Emily Dickinson’s childhood BFF, Helen Hunt Jackson started writing poetry after the early deaths of her husband and two kids. She often suffered from poor health and moved to Colorado in 1875 on her doctor’s orders (no better cure than a little mountain air, right?). There, a speech by Chief Standing Bear led her to become a passionate advocate for Native American rights. She penned A Century of Dishonor, a scathing deep dive into the federal government’s mistreatment of Native Americans, and Ramona, a novelization of the abuses Native American communities in California faced. Her novel became widely popular but not exactly for the reason she had hoped: Readers were moved by the romance, not the hardships of the Native American characters.

When Jackson died of stomach cancer in 1885, her husband had her buried at Inspiration Point in South Cheyenne Canyon overlooking Colorado Springs, but her grave was so popular that her family moved her to Evergreen Cemetery so her many visitors wouldn’t disturb the canyon. Now, she lies near fellow poet Francis Henry Maynard, the wordsmith behind all-time banger “Streets of Laredo.”

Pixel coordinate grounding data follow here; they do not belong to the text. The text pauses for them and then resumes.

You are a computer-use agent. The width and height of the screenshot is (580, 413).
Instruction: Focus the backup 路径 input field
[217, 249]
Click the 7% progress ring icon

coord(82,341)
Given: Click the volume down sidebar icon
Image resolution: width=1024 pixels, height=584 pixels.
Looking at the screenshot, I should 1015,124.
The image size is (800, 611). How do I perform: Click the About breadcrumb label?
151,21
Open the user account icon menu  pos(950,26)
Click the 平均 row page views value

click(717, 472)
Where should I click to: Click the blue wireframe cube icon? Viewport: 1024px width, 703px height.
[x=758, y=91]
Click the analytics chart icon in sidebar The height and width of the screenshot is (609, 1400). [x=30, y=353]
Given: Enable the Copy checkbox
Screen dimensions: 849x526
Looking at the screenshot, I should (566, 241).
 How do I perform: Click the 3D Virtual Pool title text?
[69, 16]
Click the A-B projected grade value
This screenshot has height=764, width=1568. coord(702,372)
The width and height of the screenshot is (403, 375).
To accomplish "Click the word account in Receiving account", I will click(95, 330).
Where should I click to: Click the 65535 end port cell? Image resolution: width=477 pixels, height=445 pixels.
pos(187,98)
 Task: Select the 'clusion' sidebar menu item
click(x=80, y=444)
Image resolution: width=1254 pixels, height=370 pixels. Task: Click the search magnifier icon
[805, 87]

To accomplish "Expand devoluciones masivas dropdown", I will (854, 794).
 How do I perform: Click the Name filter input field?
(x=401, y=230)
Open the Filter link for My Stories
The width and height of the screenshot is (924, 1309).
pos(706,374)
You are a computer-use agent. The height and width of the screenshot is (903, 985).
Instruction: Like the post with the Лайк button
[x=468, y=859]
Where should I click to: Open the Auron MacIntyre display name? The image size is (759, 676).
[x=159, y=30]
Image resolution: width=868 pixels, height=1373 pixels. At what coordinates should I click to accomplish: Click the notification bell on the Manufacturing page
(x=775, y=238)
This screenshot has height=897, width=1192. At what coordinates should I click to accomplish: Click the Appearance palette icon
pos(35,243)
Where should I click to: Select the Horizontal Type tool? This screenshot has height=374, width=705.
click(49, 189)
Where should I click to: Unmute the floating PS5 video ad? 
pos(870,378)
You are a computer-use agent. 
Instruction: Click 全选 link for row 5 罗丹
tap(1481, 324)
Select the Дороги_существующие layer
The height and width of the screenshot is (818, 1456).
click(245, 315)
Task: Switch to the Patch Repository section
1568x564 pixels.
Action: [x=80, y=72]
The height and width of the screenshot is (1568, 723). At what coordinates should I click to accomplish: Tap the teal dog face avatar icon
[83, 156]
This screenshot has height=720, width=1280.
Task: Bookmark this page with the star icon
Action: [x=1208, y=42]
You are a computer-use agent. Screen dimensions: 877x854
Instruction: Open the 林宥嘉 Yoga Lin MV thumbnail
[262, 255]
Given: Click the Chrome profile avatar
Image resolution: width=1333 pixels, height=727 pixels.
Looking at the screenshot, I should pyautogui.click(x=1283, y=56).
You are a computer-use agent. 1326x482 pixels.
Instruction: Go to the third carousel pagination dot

Captain Silas S. Soule (1838-1865)

Riverside Cemetery, Denver

Best known to history as the man who testified against John Chivington—the colonel who ordered the slaying of more than a hundred peaceful Native Americans at the Sand Creek Massacre—Captain Silas S. Soule was raised to do good. His family helped found Lawrence, Kansas, was an active part of the Underground Railroad, and worked with famed abolitionist John Brown. In fact, following Brown’s raid on Harpers Ferry in 1859, Soule pretended to be drunk in order to get arrested and spring two of Brown’s men from jail.

In Colorado, he took part in peace talks with Native Americans and, when he saw that the tribes at Sand Creek were peaceful, defied Colonel Chivington’s orders and refused to attack. He later wrote a letter detailing the truth of the massacre and testified against Chivington during the Army’s investigation. Likely due to his condemnation of Chivington, Soule was killed in 1865, only three weeks after his wedding.